Are you folks holding up well against the price of food? I hope so.

Potatos were $0.60/lb when I moved here six years ago. I thought that was pretty outrageous, but I put it down to coming from California - where groceries are naturally cheap.

It was only two years ago that they surged to $0.90/lb. I remember, because I'd just learned how to make potato salad, and it was frustrating.

Now they're $1.25/lb.

Banquet chicken TV dinners had two pieces of chicken in them a decade ago - and they were priced the same as all the other dinners. About a dollar apiece.

Now they have ONE piece of chicken, are no longer grouped with the other TV dinners, and are 50% more than the other TV dinners.

In California, I regularly bought large frozen pizzas for $3.33 apiece.
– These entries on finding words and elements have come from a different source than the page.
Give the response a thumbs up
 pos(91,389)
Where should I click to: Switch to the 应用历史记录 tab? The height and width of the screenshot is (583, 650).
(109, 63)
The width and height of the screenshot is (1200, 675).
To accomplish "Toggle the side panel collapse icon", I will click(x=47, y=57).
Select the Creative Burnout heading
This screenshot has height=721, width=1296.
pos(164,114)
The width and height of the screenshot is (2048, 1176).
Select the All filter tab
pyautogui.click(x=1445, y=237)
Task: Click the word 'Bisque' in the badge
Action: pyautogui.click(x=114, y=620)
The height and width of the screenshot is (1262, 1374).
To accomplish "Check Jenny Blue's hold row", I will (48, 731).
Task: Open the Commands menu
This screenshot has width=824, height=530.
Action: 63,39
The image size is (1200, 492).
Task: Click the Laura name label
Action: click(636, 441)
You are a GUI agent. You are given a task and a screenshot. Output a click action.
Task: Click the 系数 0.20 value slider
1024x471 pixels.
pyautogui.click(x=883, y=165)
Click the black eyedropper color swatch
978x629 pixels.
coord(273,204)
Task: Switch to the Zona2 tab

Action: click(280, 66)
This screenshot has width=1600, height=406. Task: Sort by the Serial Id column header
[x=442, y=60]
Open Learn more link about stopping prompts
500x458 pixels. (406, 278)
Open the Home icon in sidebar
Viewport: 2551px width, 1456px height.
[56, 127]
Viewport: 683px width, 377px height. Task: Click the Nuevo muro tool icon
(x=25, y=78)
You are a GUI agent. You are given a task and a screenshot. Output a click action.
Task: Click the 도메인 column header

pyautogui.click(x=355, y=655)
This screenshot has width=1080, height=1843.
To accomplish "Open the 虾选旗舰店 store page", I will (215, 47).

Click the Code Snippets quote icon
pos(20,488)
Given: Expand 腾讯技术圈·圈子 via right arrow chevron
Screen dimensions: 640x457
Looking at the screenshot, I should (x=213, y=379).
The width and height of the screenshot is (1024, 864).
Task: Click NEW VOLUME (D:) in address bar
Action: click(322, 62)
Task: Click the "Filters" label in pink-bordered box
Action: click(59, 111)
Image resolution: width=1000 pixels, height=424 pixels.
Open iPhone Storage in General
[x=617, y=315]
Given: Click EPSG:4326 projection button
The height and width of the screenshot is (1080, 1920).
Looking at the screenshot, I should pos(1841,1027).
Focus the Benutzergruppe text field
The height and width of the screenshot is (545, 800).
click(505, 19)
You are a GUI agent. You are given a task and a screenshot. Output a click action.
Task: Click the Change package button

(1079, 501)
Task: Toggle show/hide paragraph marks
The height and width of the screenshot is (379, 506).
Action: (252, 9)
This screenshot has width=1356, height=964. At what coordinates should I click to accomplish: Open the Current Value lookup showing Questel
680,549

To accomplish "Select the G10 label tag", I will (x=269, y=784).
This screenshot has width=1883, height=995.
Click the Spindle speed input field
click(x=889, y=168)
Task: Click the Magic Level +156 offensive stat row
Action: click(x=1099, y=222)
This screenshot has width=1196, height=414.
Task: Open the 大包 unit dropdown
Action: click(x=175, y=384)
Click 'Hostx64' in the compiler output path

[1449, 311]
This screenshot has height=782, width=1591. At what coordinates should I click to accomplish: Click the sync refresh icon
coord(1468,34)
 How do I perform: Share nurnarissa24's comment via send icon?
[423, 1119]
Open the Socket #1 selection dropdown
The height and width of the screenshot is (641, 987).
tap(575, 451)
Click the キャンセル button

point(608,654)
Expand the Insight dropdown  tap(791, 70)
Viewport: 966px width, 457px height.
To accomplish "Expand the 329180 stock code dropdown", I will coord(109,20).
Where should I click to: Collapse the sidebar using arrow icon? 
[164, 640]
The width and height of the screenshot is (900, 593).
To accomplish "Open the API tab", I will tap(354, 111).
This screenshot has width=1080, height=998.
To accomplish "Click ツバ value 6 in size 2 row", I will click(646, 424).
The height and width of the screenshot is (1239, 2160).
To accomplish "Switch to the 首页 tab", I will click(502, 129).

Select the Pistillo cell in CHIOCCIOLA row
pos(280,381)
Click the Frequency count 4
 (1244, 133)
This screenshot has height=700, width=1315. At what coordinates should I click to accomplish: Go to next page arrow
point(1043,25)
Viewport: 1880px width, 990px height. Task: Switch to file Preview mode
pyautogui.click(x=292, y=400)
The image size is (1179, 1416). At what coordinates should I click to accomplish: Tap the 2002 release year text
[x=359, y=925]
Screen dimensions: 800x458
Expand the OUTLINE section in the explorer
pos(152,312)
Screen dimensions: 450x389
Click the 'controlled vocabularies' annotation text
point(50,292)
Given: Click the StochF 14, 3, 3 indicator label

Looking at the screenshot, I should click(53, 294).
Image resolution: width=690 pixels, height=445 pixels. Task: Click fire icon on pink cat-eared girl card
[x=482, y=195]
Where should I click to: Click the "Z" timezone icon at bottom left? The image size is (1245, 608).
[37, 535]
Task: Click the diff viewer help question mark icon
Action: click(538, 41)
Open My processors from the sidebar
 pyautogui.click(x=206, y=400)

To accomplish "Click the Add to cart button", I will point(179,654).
The one I bought yesterday was $6.00, and that was the best I could do on a per-ounce basis.

I bet it was smaller than the ones I was buying in California, too.

I used to buy frozen French Fries at a warehouse-style grocery store (whose name escapes me), for 19 cents a pound. The best I can do today is 89 cents a pound.

In California, I was getting turkeys at Thanksgiving for FREE - buy spending $25 on other things... and later $100 in groceries. This year, the best I could do was 59 cents/lb when I spent $40.

Movie rentals have been $1.00/night at the discount places for as long as I can remember. But in the last few months, they've climbed to $1.25 at Redbox. Netflix has raised its prices. Most of the video/DVD rental "stores" have gone out of business.

The rate of price inflation on things that really matter is truly horrifying.